→ EXERCISE
In this exercise, every entry below is to be reproduced word for word.

Records drawn from a dataset
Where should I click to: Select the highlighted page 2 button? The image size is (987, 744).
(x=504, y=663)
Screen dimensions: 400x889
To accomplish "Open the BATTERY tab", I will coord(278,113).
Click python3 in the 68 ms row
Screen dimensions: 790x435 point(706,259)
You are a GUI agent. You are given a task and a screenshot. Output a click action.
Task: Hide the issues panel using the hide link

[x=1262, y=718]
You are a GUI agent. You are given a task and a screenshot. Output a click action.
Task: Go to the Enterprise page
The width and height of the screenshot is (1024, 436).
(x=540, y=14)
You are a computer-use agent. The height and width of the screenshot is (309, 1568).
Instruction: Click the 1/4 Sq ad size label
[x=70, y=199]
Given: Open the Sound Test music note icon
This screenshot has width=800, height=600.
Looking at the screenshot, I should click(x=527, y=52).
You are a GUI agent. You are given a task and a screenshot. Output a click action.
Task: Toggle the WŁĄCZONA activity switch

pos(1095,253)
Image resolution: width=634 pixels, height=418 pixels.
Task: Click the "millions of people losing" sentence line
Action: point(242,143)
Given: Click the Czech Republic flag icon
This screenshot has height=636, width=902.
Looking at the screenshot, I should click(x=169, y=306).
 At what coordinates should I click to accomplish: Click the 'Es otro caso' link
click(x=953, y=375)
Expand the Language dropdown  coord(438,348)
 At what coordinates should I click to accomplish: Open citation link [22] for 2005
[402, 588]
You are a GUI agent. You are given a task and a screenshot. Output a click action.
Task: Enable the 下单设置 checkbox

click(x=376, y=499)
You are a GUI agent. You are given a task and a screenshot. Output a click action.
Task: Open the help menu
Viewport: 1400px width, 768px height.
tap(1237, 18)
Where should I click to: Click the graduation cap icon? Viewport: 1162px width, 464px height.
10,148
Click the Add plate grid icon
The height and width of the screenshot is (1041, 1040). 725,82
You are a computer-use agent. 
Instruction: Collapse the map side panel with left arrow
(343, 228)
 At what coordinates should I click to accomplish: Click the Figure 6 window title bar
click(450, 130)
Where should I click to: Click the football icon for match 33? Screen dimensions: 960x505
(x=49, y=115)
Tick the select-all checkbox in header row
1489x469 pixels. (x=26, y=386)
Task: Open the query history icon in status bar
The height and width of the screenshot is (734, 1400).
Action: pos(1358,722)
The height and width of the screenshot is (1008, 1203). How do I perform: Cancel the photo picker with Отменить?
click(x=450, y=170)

→ WRITTEN SOLUTION
Where should I click to: Select the highlighted page 2 button? The image size is (987, 744).
(x=504, y=663)
Screen dimensions: 400x889
To accomplish "Open the BATTERY tab", I will coord(278,113).
Click python3 in the 68 ms row
Screen dimensions: 790x435 point(706,259)
You are a GUI agent. You are given a task and a screenshot. Output a click action.
Task: Hide the issues panel using the hide link

[x=1262, y=718]
You are a GUI agent. You are given a task and a screenshot. Output a click action.
Task: Go to the Enterprise page
The width and height of the screenshot is (1024, 436).
(x=540, y=14)
You are a computer-use agent. The height and width of the screenshot is (309, 1568).
Instruction: Click the 1/4 Sq ad size label
[x=70, y=199]
Given: Open the Sound Test music note icon
This screenshot has width=800, height=600.
Looking at the screenshot, I should click(x=527, y=52).
You are a GUI agent. You are given a task and a screenshot. Output a click action.
Task: Toggle the WŁĄCZONA activity switch

pos(1095,253)
Image resolution: width=634 pixels, height=418 pixels.
Task: Click the "millions of people losing" sentence line
Action: point(242,143)
Given: Click the Czech Republic flag icon
This screenshot has height=636, width=902.
Looking at the screenshot, I should click(x=169, y=306).
 At what coordinates should I click to accomplish: Click the 'Es otro caso' link
click(x=953, y=375)
Expand the Language dropdown  coord(438,348)
 At what coordinates should I click to accomplish: Open citation link [22] for 2005
[402, 588]
You are a GUI agent. You are given a task and a screenshot. Output a click action.
Task: Enable the 下单设置 checkbox

click(x=376, y=499)
You are a GUI agent. You are given a task and a screenshot. Output a click action.
Task: Open the help menu
Viewport: 1400px width, 768px height.
tap(1237, 18)
Where should I click to: Click the graduation cap icon? Viewport: 1162px width, 464px height.
10,148
Click the Add plate grid icon
The height and width of the screenshot is (1041, 1040). 725,82
You are a computer-use agent. 
Instruction: Collapse the map side panel with left arrow
(343, 228)
 At what coordinates should I click to accomplish: Click the Figure 6 window title bar
click(450, 130)
Where should I click to: Click the football icon for match 33? Screen dimensions: 960x505
(x=49, y=115)
Tick the select-all checkbox in header row
1489x469 pixels. (x=26, y=386)
Task: Open the query history icon in status bar
The height and width of the screenshot is (734, 1400).
Action: pos(1358,722)
The height and width of the screenshot is (1008, 1203). How do I perform: Cancel the photo picker with Отменить?
click(x=450, y=170)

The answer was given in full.